#### Exercise requirements
What is needed is an exact copy of the lines from the one containing "Instruction: Click the church" through the last line of the entries below, both included.

[Stored items from a collection]
▬▬▬▬▬▬
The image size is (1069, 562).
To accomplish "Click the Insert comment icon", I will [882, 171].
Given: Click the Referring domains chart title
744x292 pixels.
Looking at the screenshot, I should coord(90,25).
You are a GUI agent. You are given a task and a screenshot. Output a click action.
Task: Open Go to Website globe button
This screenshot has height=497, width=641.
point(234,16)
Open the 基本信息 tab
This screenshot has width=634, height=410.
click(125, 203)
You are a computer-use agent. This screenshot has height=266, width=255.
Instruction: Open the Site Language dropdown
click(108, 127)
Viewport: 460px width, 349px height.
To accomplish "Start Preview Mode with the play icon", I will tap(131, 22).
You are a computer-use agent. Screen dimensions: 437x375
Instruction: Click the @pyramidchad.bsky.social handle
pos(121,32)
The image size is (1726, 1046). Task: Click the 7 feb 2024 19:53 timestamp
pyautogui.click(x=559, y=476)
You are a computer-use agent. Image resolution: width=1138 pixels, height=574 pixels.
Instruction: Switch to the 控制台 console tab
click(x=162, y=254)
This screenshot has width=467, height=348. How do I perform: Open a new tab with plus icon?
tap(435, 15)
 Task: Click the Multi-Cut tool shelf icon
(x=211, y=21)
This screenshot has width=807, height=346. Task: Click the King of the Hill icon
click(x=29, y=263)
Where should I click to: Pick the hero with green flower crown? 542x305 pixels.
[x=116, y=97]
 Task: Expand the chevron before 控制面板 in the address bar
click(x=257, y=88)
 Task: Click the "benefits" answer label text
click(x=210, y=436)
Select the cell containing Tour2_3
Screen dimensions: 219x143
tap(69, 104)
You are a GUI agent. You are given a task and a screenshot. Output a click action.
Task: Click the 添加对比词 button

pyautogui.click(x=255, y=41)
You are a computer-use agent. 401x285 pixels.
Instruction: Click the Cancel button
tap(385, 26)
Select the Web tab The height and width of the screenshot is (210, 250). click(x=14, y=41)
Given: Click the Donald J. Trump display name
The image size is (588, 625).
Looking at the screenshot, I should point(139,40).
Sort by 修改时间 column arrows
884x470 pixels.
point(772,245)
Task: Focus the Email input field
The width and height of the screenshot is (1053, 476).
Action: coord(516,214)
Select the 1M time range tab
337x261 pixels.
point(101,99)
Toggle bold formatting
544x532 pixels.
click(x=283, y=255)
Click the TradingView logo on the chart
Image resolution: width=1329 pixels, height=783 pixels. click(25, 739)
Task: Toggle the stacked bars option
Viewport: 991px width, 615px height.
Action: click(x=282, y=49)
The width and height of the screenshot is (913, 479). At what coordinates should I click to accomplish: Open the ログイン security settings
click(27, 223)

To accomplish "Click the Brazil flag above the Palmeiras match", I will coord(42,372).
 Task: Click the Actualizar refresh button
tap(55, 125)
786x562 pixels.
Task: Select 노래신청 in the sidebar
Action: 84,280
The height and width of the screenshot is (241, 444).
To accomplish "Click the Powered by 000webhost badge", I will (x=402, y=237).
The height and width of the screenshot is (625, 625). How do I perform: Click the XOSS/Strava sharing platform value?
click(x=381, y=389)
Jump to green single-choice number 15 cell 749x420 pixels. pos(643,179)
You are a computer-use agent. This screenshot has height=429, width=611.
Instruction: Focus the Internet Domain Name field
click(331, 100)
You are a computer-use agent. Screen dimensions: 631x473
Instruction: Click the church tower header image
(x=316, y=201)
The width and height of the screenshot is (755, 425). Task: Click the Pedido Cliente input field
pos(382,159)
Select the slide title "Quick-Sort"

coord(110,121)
▬▬▬▬▬▬
#### Problem solution
Instruction: Click the church tower header image
(x=316, y=201)
The width and height of the screenshot is (755, 425). Task: Click the Pedido Cliente input field
pos(382,159)
Select the slide title "Quick-Sort"

coord(110,121)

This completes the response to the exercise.